◆ WHAT YOU ARE ASKED TO DO
From the records below, output exactly the lines starting at the line with "Expand the Add Item dropdown" and ending at the line with "869x633 pixels.", both of them included, but no pictures.

◆ SUPPLIED ENTRIES
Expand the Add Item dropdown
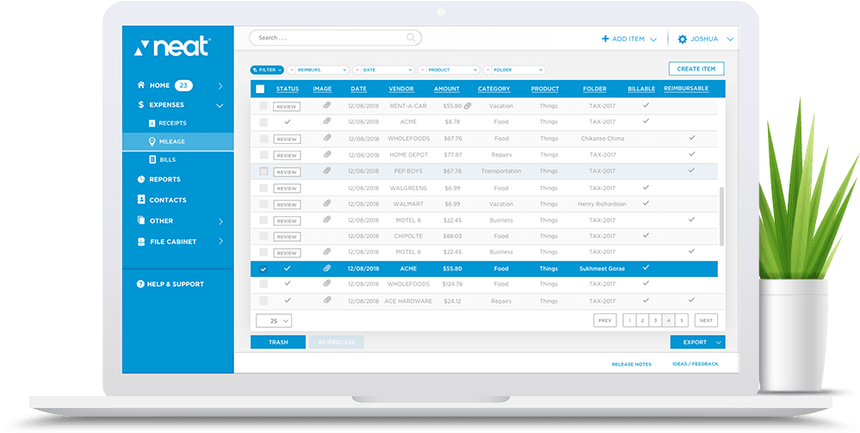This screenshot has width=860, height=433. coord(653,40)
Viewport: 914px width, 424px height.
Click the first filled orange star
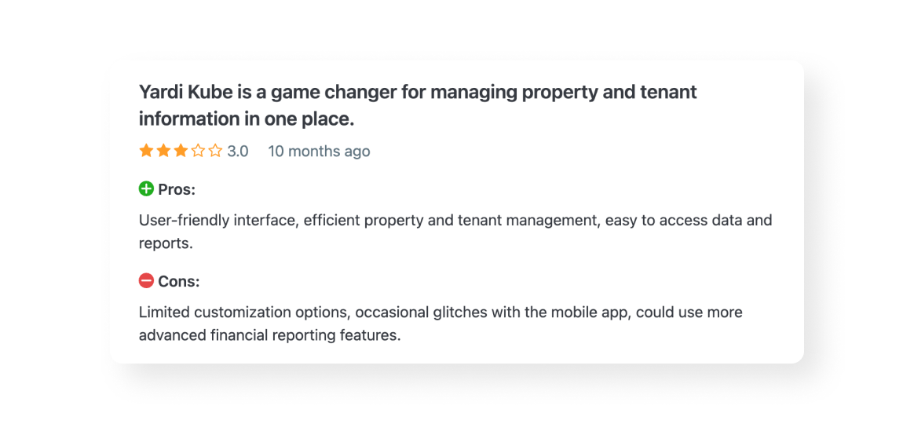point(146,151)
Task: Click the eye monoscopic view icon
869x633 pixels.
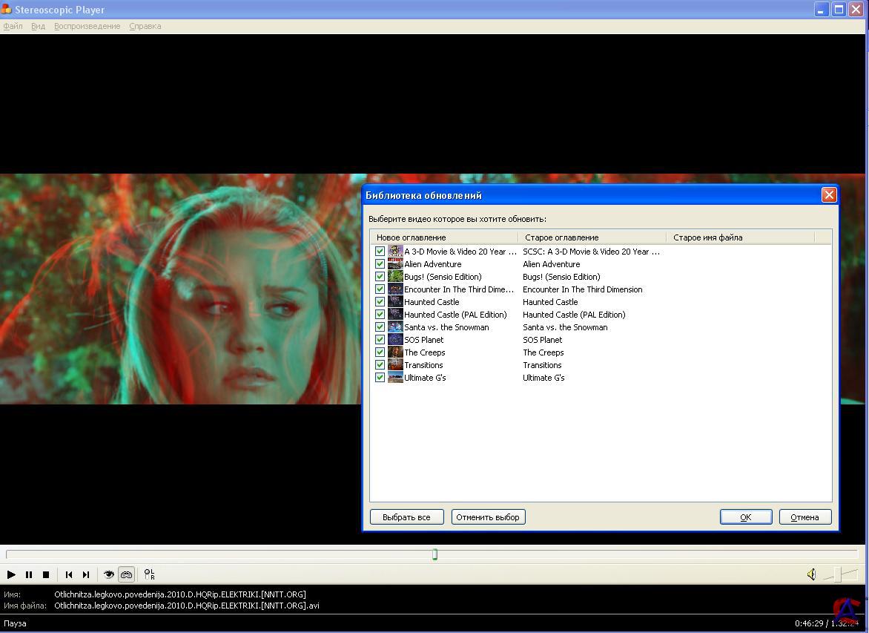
---
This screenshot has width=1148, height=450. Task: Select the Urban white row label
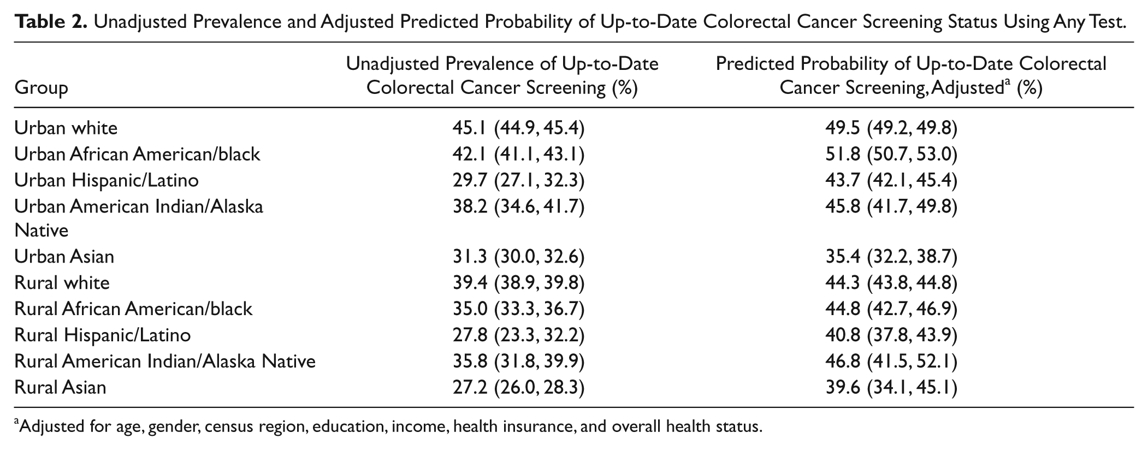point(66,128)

◆ FINISHED TASK
Expand the Add Item dropdown
This screenshot has width=860, height=433. coord(653,40)
Viewport: 914px width, 424px height.
Click the first filled orange star
point(146,151)
Task: Click the eye monoscopic view icon
869x633 pixels.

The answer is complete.